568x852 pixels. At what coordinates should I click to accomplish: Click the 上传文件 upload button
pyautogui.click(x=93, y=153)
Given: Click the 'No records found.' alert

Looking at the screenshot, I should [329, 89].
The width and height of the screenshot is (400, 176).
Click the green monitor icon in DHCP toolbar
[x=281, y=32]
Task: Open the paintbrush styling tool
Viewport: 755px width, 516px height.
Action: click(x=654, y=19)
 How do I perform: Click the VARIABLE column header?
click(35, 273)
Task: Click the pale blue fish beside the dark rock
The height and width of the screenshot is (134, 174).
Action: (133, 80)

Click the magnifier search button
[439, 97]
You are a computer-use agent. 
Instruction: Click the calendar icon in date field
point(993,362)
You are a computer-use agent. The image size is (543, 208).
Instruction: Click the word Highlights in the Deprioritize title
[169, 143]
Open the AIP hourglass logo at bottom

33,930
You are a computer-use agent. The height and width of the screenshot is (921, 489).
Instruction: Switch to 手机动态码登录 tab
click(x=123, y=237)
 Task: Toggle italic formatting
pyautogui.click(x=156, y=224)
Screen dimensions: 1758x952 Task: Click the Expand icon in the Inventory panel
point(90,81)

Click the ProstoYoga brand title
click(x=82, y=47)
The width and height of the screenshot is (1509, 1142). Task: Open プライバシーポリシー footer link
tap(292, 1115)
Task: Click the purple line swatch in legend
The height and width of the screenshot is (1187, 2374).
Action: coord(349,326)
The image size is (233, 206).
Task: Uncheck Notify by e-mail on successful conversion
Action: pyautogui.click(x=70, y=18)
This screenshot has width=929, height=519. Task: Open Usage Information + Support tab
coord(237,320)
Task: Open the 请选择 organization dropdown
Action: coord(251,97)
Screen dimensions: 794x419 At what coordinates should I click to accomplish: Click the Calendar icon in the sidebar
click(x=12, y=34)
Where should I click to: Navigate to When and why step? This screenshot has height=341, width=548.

────────

**OP TE LOSSEN:** Zet alle regels hierboven om in een JSON-lijst van strings, met één string per regel. Laat lege regels weg.

**ANTWOORD OP OPDRACHT:**
[
  "568x852 pixels. At what coordinates should I click to accomplish: Click the 上传文件 upload button",
  "pyautogui.click(x=93, y=153)",
  "Given: Click the 'No records found.' alert",
  "Looking at the screenshot, I should [329, 89].",
  "The width and height of the screenshot is (400, 176).",
  "Click the green monitor icon in DHCP toolbar",
  "[x=281, y=32]",
  "Task: Open the paintbrush styling tool",
  "Viewport: 755px width, 516px height.",
  "Action: click(x=654, y=19)",
  " How do I perform: Click the VARIABLE column header?",
  "click(35, 273)",
  "Task: Click the pale blue fish beside the dark rock",
  "The height and width of the screenshot is (134, 174).",
  "Action: (133, 80)",
  "Click the magnifier search button",
  "[439, 97]",
  "You are a computer-use agent. ",
  "Instruction: Click the calendar icon in date field",
  "point(993,362)",
  "You are a computer-use agent. The image size is (543, 208).",
  "Instruction: Click the word Highlights in the Deprioritize title",
  "[169, 143]",
  "Open the AIP hourglass logo at bottom",
  "33,930",
  "You are a computer-use agent. The height and width of the screenshot is (921, 489).",
  "Instruction: Switch to 手机动态码登录 tab",
  "click(x=123, y=237)",
  " Task: Toggle italic formatting",
  "pyautogui.click(x=156, y=224)",
  "Screen dimensions: 1758x952 Task: Click the Expand icon in the Inventory panel",
  "point(90,81)",
  "Click the ProstoYoga brand title",
  "click(x=82, y=47)",
  "The width and height of the screenshot is (1509, 1142). Task: Open プライバシーポリシー footer link",
  "tap(292, 1115)",
  "Task: Click the purple line swatch in legend",
  "The height and width of the screenshot is (1187, 2374).",
  "Action: coord(349,326)",
  "The image size is (233, 206).",
  "Task: Uncheck Notify by e-mail on successful conversion",
  "Action: pyautogui.click(x=70, y=18)",
  "This screenshot has width=929, height=519. Task: Open Usage Information + Support tab",
  "coord(237,320)",
  "Task: Open the 请选择 organization dropdown",
  "Action: coord(251,97)",
  "Screen dimensions: 794x419 At what coordinates should I click to accomplish: Click the Calendar icon in the sidebar",
  "click(x=12, y=34)",
  "Where should I click to: Navigate to When and why step? This screenshot has height=341, width=548."
]